== Exercise description ==
Below are records; report how many of their lines contain the word "computer", giving only the number.

==============================

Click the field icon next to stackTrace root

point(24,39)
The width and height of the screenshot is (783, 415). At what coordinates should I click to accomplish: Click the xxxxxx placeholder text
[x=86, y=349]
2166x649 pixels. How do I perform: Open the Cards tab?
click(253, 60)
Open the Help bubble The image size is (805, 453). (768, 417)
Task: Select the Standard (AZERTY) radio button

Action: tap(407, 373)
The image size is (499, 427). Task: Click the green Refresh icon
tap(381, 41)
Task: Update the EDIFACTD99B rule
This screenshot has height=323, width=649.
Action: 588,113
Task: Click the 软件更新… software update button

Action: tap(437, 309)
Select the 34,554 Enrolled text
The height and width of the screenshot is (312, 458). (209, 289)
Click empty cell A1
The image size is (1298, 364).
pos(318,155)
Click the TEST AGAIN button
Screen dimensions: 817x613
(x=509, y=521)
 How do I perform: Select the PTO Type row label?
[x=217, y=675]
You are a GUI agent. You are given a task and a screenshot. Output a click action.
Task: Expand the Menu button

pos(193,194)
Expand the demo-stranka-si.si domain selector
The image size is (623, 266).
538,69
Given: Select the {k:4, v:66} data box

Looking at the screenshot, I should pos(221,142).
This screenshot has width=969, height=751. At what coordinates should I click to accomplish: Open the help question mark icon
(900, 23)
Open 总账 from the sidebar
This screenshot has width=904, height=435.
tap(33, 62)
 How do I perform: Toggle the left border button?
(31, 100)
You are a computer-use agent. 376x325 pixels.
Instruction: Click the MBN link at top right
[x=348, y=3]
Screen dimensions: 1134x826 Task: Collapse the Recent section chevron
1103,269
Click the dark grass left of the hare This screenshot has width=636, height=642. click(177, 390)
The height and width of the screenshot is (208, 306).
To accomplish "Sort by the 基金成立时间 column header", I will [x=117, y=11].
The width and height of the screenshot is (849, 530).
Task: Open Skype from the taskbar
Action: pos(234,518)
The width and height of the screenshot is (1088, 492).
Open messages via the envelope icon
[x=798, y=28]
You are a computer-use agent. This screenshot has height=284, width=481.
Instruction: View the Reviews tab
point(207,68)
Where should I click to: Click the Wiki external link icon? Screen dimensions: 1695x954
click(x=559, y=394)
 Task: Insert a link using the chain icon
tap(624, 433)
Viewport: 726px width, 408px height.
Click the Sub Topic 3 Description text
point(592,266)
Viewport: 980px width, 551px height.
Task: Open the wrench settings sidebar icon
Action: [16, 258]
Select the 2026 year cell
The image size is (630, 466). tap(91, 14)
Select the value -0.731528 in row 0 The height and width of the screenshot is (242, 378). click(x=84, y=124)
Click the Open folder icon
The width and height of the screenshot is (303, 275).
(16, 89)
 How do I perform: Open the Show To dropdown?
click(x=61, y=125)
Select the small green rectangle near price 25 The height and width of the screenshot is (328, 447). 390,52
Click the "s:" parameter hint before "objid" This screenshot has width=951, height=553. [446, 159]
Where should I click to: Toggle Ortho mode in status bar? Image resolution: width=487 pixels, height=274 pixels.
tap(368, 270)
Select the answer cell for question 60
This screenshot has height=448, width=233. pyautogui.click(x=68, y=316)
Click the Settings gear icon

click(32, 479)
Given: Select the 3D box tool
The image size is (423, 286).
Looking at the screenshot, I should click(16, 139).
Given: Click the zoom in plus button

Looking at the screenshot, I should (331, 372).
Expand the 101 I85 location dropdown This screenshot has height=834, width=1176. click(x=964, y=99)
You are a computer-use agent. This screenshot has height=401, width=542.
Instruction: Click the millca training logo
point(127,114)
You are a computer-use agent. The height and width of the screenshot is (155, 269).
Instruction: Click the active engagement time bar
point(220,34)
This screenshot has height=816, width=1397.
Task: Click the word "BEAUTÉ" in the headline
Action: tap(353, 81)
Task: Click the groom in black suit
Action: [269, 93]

==============================

== Result of the exercise ==
4